2. Create benchmark:

#include <benchmark/benchmark.h>

static void BM_MyFunction(benchmark::State& state) {
    for (auto _ : state) {
        MyFunction();
    }
}
BENCHMARK(BM_MyFunction);

BENCHMARK_MAIN();

3. Build and run with CodSpeed:

cmake -B build && cmake --build build
codspeed run -m simulation -- ./build/my_benchmark

Exec harness (any language)

For benchmarking whole programs without code changes:

1. Create codspeed.yml:

$schema: https://raw.githubusercontent.com/CodSpeedHQ/codspeed/refs/heads/main/schemas/codspeed.schema.json

options:
  warmup-time: "1s"
  max-time: 5s

benchmarks:
  - name: "My program - small input"
    exec: ./my_binary --input small.txt

  - name: "My program - large input"
    exec: ./my_binary --input large.txt
    options:
      max-time: 30s

2. Run:

codspeed run -m walltime

Or for a one-off:

codspeed exec -m walltime -- ./my_binary --input data.txt

Step 4: Write good benchmarks

Good benchmarks are representative, isolated, and stable. Here are guidelines:

• Benchmark real workloads: Use realistic input data and sizes. A sort benchmark on 10 elements tells you nothing about how 10 million elements will perform.

• Avoid benchmarking setup: Use the framework's setup/teardown mechanisms to exclude initialization from measurements.

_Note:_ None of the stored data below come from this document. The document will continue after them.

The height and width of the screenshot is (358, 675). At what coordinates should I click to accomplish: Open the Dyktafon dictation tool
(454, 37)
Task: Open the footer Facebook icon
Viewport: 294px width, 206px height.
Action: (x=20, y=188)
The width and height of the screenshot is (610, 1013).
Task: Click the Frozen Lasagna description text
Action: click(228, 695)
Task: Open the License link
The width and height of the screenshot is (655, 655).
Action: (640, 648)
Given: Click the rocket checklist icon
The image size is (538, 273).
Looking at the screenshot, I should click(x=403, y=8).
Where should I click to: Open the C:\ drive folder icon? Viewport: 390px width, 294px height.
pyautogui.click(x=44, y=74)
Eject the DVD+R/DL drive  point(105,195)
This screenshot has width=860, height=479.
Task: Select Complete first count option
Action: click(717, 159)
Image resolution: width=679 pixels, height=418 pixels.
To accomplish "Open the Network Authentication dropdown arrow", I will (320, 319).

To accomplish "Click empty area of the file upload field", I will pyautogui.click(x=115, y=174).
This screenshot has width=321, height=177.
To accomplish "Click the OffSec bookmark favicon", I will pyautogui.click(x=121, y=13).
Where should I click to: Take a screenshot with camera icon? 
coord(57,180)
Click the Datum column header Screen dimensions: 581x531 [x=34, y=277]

• Prevent dead code elimination: Use black_box() (Rust), benchmark::DoNotOptimize (C++), or Blackhole.consume (JMH) so the compiler doesn't optimize away unused results.

• Cover the critical path: Benchmark the functions that matter most to your users — the ones called frequently or on the hot path.

• Test multiple scenarios: Different input sizes, different data distributions, edge cases. Performance characteristics often change with scale.

• Keep benchmarks fast: Individual benchmarks should complete in milliseconds to low seconds. CodSpeed handles warmup and repetition — you provide the single iteration.

Step 5: Verify and run

After setting up:

1. Run the benchmarks locally to verify they work:

# For language-specific harnesses
cargo codspeed build -m simulation && codspeed run -m simulation -- cargo codspeed run
# or
codspeed run -m simulation -- pytest --codspeed
# or
codspeed run -m simulation -- npx vitest bench
# etc.

# For exec harness
codspeed run -m walltime

2. Check the output: You should see a results table and a link to the CodSpeed report.

3. Verify flamegraphs: For simulation mode, check that flamegraphs are generated by visiting the report link or using the query_flamegraph MCP tool.

4. Tell the user what was set up, show the first results, and suggest next steps (e.g., adding CI integration, running the optimize skill).